Monday, 21 September 2015

HOW HID AWOLOWO DIED.


The oxymoron, peaceful death, has probably never been more appropriate to describe the passing on of a person than the death of the matriarch of the Awolowo clan, Hannah Idowu Dideolu Awolowo, who died on Saturday, two months short of her 100th birthday.

According to the account of her last moments, published by the Tribune newspaper, Chief HID Awolowo, as she was fondly called in the media, woke up at about 8 a.m. and got ready to host a meeting of the committee set up to plan her centenary birthday. The meeting was billed to hold at10 a.m. in a living room of her residence at Ikenne-Remo, Ogun State.

In her usual style, she responded cheerfully to the greeting of Managing Director, African Newspapers of Nigeria PLC, Publishers of the Tribune newspaper, Edward Dickson, and those of her children, grand children and great grand children that arrived for the meeting.

Shortly after the meeting started at the Efunyela Hall, HID Awolowo was brought in and as if on cue, everyone in the hall rose to welcome her with a rousing recitation of the popular Yoruba song: “Mama o, Mama o, Mama o, Olorun da mama si fun wa…” which means: Mother, mother, may God protect our mother for us.

Beaming with smiles, she responded to her children’s prayers with another prayer as it is customary among the Yorubas, saying “E kuipalemo o, eyin naa a dagba – thanks for the preparation, you will all live long.”
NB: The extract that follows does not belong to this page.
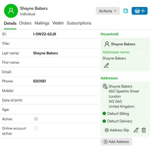This screenshot has height=146, width=154.
Task: Toggle the Active checkbox
Action: 36,119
According to the report, after listening to the deliberations at the meeting for about five minutes, She said she needed to rest and asked to be excused. When she got to her room she demanded for her lunch of pounded cocoyam with egusi soup. After taken few morsels of the pounded cocoyam, she invited one of her personal assistants who was attending to her to eat with her, but the assistant declined out of respect adding that she would eat after the matriarch had eaten to her fill. Not one to miss a chance to indulge in the cheerful conversation, she commended the beauty of the pair of slippers the assistant had worn and asked her to get a similar pair for her later.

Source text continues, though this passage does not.